This included my Red Dragon camera, three prime lenses, a Canon 5D, card cases, tripod, batteries, and a shoulder mount. Here is my review of the pack.

Camera Backpack For Outdoors

To get this full kit into the backcountry at Syncline in Hood River, Ore., I needed a bigger than normal pack. The Reload ($250) delivered with 30 liters of capacity, a padded organizational main body, and expandable pockets.

dakine-camera-pack-compartments

Dakine is a stalwart pack-maker, and I have long loved the brand for its skate and snowboarding influenced designs. This was the first photo pack I have reviewed from the company.

Overall, the Reload delivered as a gear hauler. It was comfortable on the bike as I pedaled more than 4 miles with my gear. Then, while shooting, it was easy to access a needed lens, card, or tripod as the shoot unfolded.

(Side note: We used a drone on this shoot, too, though it was hauled by an assistant in a hard-side Pelican pack.)

On the Dakine, a molded back panel and padded shoulder straps added comfort. It has sternum and hip belts to distribute the weight, and on the hips are little “holster” pockets for quick access to small items.

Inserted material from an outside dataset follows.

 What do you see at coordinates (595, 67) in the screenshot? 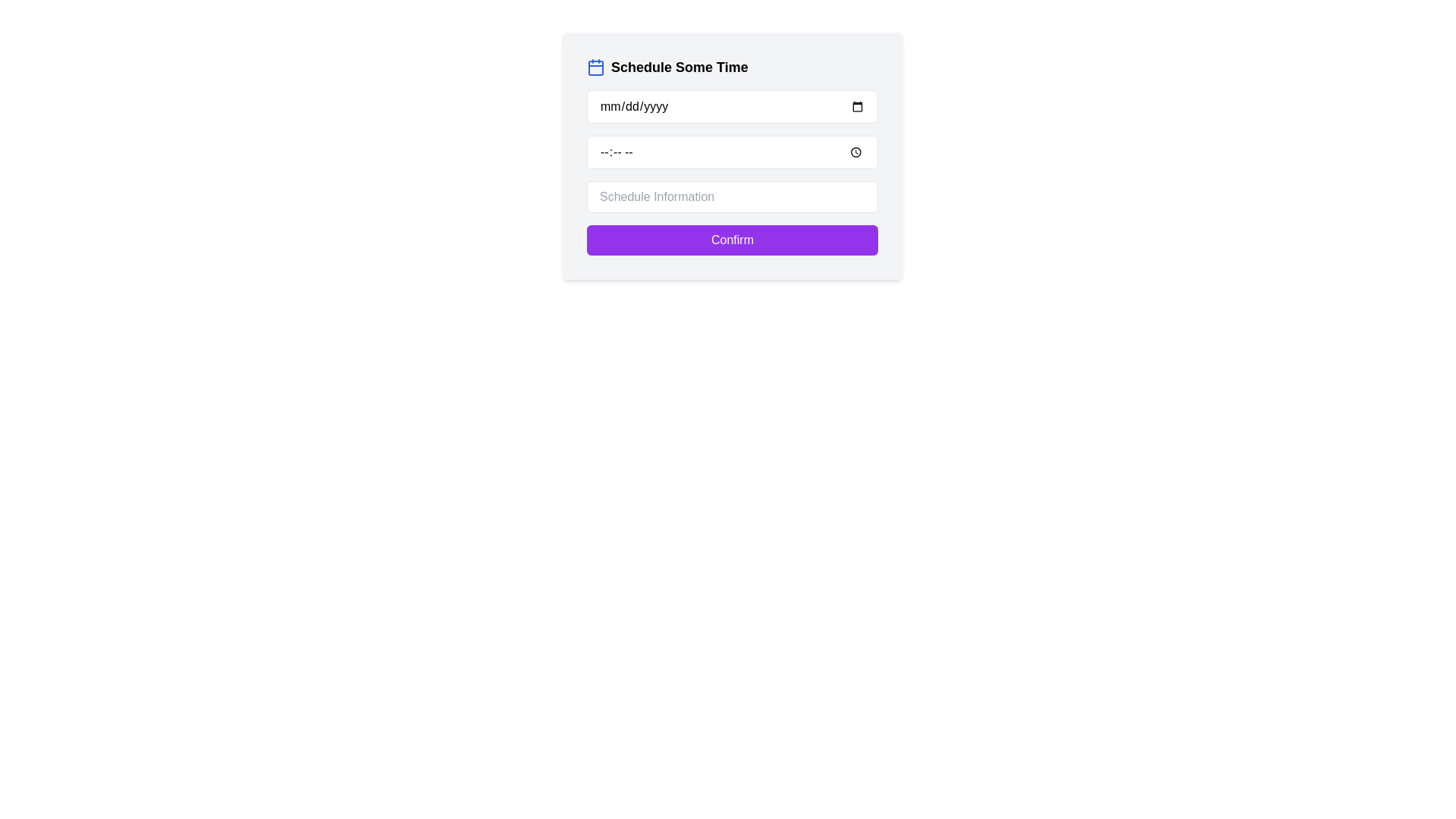
I see `the interior rectangular part of the calendar icon located to the left of the title 'Schedule Some Time'` at bounding box center [595, 67].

It’s not waterproof. But the bag has a deployable rain cover made to keep your gear dry in a downpour.

Review: Dakine Photo Pack

As a bonus, the pack fits neatly into an overhead airplane compartment at about 22 x 14 x 9 inches.

The pack has high quality YKK zippers. The fabric is not specified by the brand but is a nylon that feels smooth and sort of “plastic-y.” It isn’t waterproof, and neither are the zippers. That’s one upgrade that I’d like to see, although it would probably add a lot to the price.

For now, we’ll get by with the rain cover.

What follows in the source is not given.